Finding	Metric	Value
Completely invisible brands	Count	2 of 25 (8%), both startups
Startup vs. enterprise mention gap	Ratio	2.4x (7.1 vs. 17.3 avg mentions)
Engine disagreement on #1 pick	Rate	50% of queries
ChatGPT startup-at-#1 trend	Change	25% to 15% (Wave 1 to Wave 3)
PostHog citation growth	Trajectory	2, 3, 5 (3 consecutive increases)
Beehiiv vs. Mailchimp (newsletter queries)	Engine wins	3 of 5 engines
Third-party citation share	Rate	92.5% of all citation URLs
Grok Reddit citation premium	Multiple	13x vs. other engines
"Alternative to X" incumbent advantage	Rate	87%
Most fragmented category	Category	Project Management (0/4 consensus)
Max citation swing (week-over-week)	Magnitude	48%
Pairwise overlap floor	Range	58-63%, oscillating

This is the Q1 2026 baseline. We will repeat this study quarterly to track whether the startup visibility gap narrows, which engines shift their source preferences, and whether the brands investing in AEO move the needle.

If your startup is not showing up in AI search results today, the data is clear: it will not start showing up on its own. The brands that are gaining ground are the ones treating AI search visibility as an active, measurable, multi-engine discipline.

The FogTrail AEO platform tracks your brand's visibility across all 5 major AI search engines, identifies gaps, and produces verified content to close them. As of March 2026, FogTrail is $499/mo ($399/mo annual) with 100 queries, 5 engines, and 48-hour monitoring cycles.

Frequently Asked Questions

How many brands are completely invisible in AI search?

In our study of 25 B2B SaaS brands, 2 (8%) received zero mentions across all 5 engines, all 20 queries, and all 3 waves. Both are startups with significant funding (Height at $28M+, Loops at $17M+). AI engines do not discover brands organically. If you are not in the retrieval set, you need to get there deliberately.

Which AI engine is most startup-friendly?
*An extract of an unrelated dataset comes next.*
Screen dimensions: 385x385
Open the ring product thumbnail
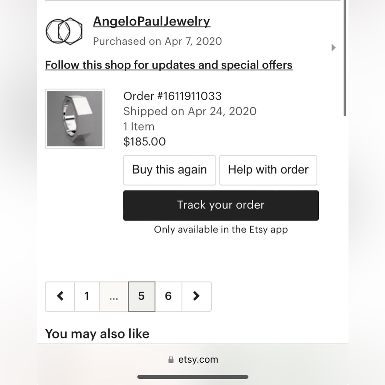click(x=75, y=119)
No engine recommends startups first in more than 15% of queries by Wave 3. ChatGPT had the highest startup-at-#1 rate in Wave 1 at 25%, but it dropped to 15% by Wave 3. Startup-friendliness across engines is volatile, not systematically rising.

Do "alternative to X" queries help startups get discovered?

Counter to expectations, incumbents appeared as the #1 recommendation in 87% of "alternative to X" queries. The engines interpret "alternative to X" as "something similar to X" and default to established brands with similar feature sets and market positioning.

How much do AI engine recommendations vary between identical runs?

Citation counts swung up to 48% between identical query runs one week apart. ChatGPT and Grok were the most volatile. Claude was the most stable, returning identical citation counts across all three waves. Single snapshots are unreliable; longitudinal, multi-engine tracking is the minimum viable measurement.